[TASK OBJECTIVE] Copy out each line featuring the string "height" from the entries beneath.
++++ RECORDS FOR THE EXERCISE ++++
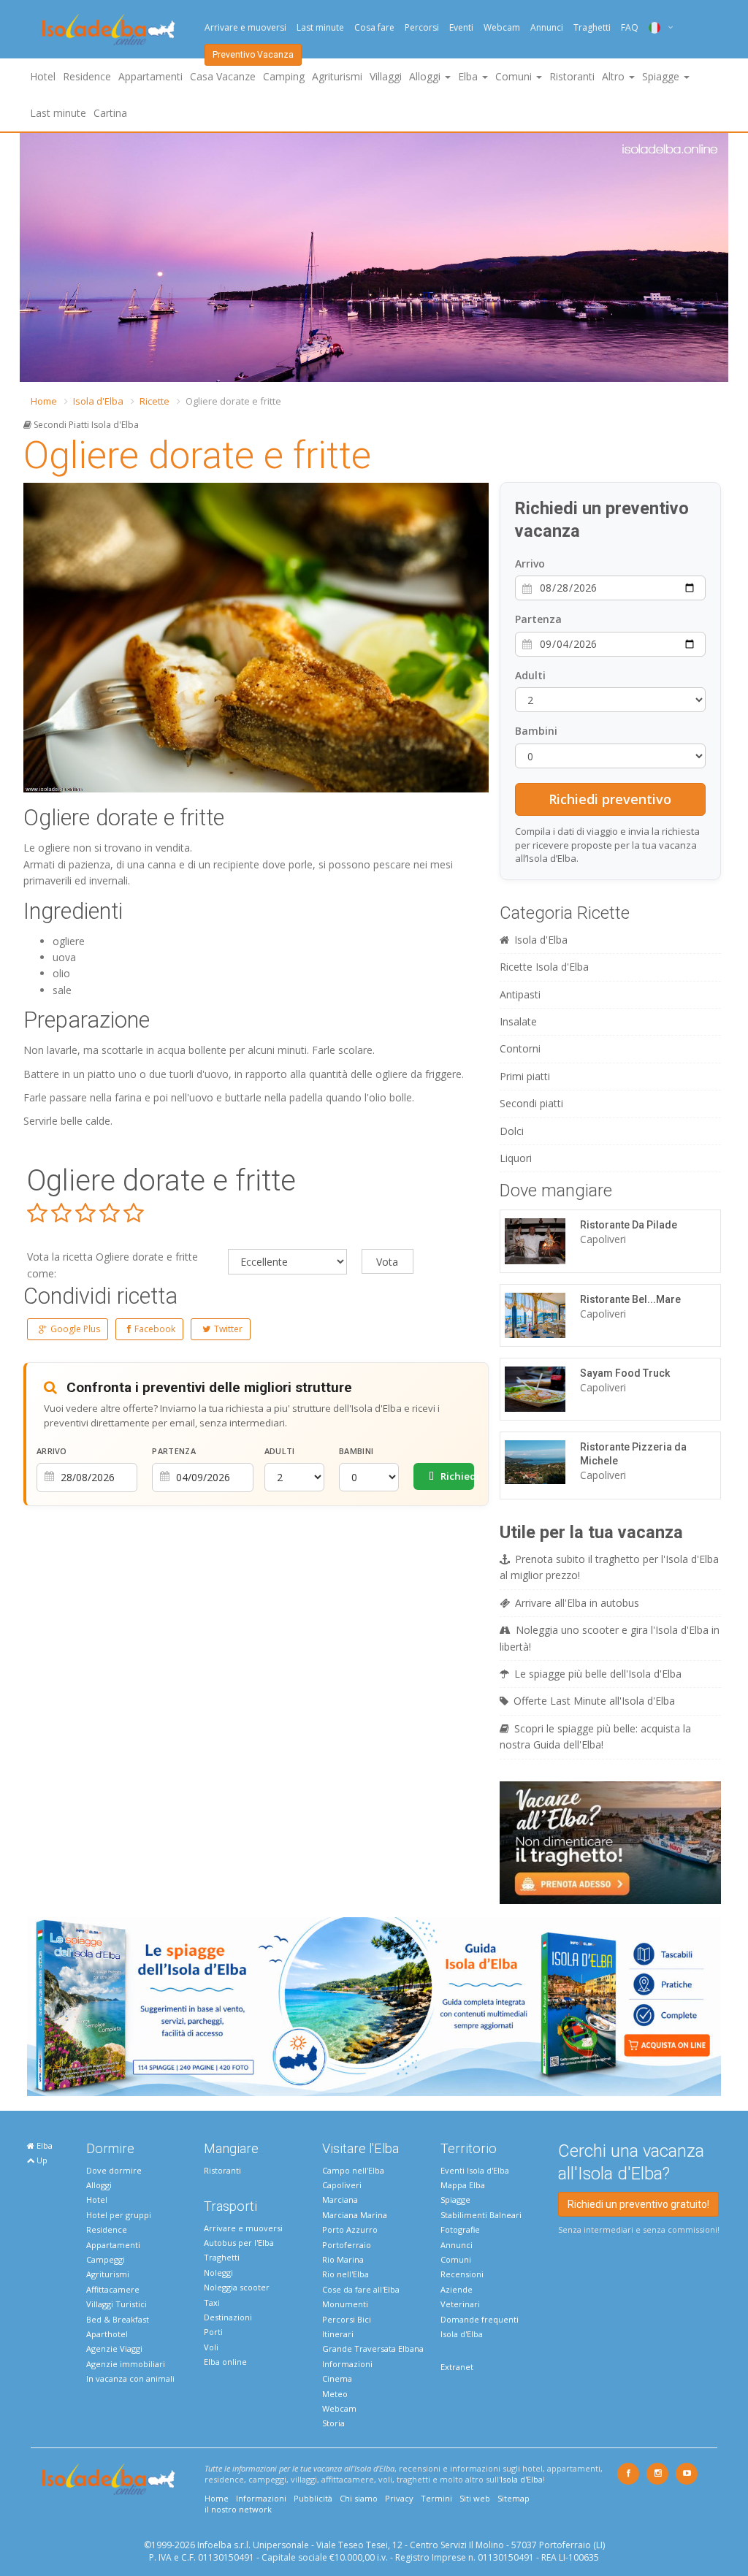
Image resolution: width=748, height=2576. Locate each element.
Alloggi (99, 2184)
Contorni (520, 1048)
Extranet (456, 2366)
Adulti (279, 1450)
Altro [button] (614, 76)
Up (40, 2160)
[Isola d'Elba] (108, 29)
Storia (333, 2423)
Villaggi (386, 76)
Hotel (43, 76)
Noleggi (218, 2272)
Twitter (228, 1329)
++++
++++ RECORDS FOR THE EXERCISE ++++
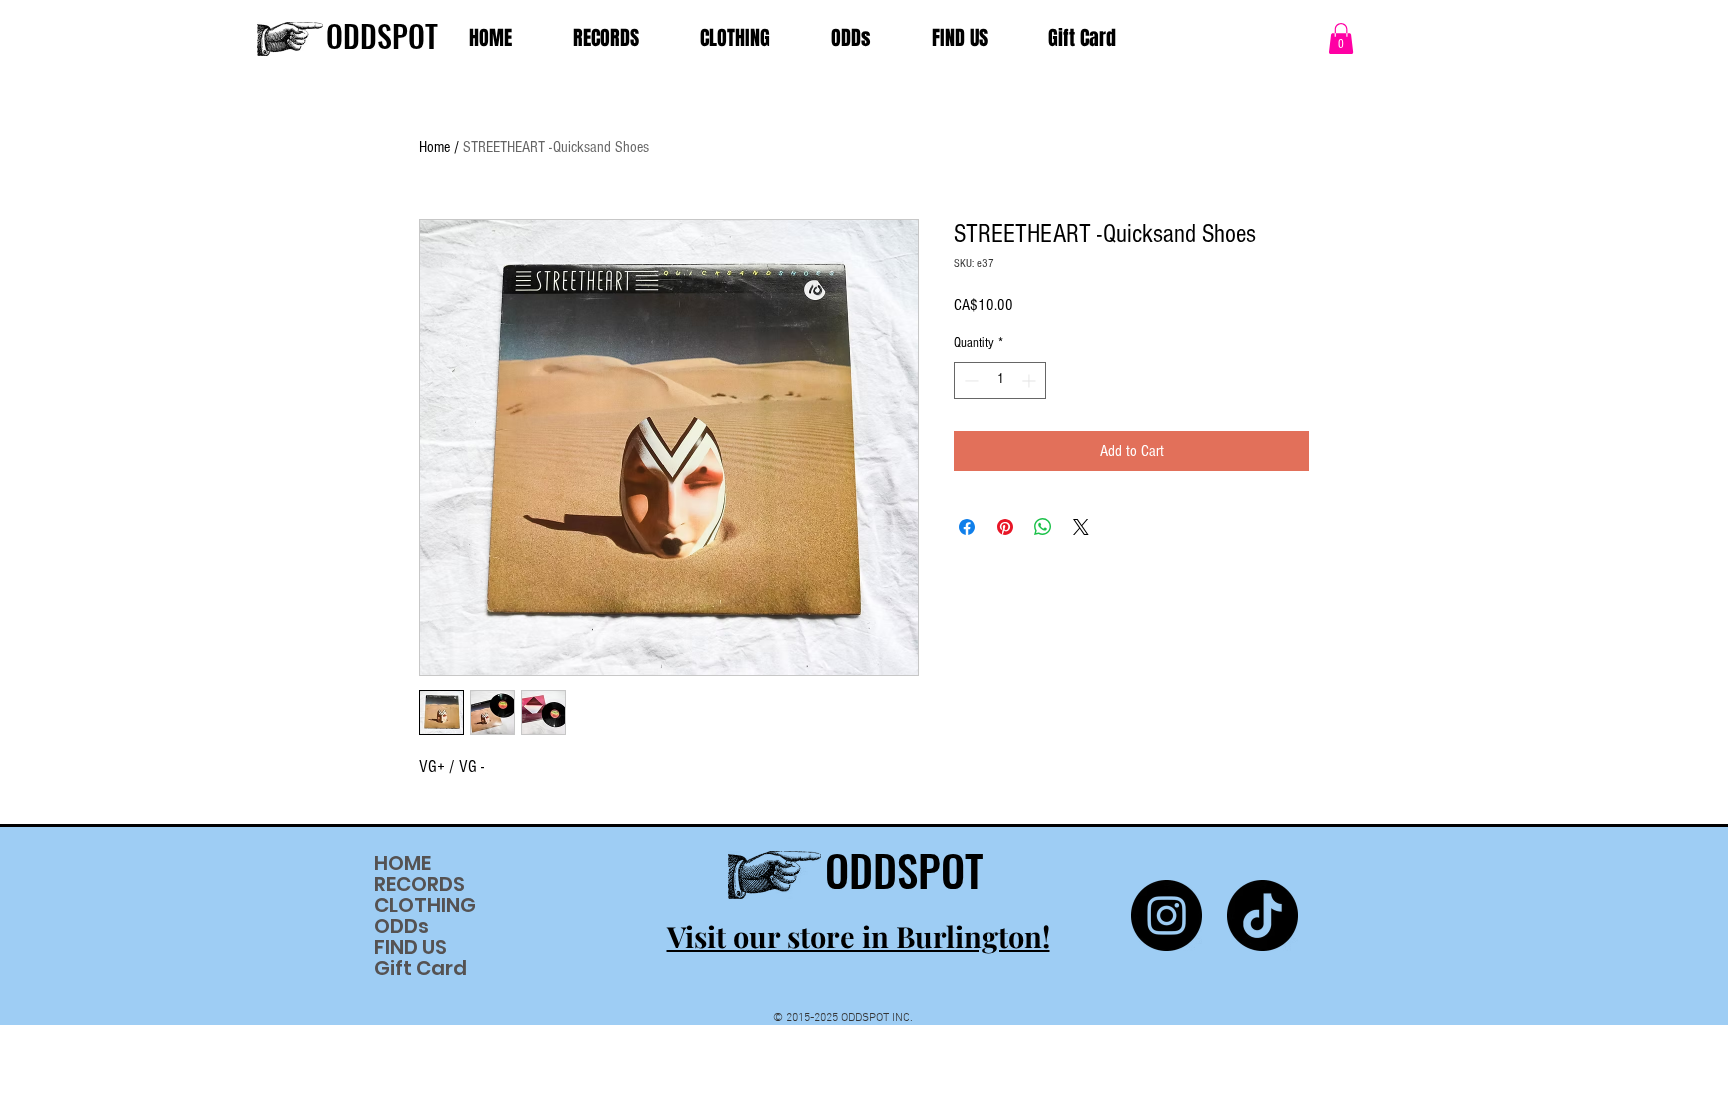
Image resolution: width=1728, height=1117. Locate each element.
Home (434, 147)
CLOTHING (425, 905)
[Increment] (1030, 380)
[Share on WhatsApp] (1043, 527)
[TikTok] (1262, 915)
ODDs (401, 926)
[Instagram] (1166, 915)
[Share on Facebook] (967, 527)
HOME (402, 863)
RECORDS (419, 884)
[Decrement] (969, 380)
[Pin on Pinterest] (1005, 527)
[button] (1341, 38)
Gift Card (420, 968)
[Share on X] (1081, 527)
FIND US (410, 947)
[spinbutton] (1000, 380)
++++
[WRITTEN RESPONSE]
Image resolution: width=748, height=2576. Locate each element.
Image resolution: width=1728, height=1117. Locate each element.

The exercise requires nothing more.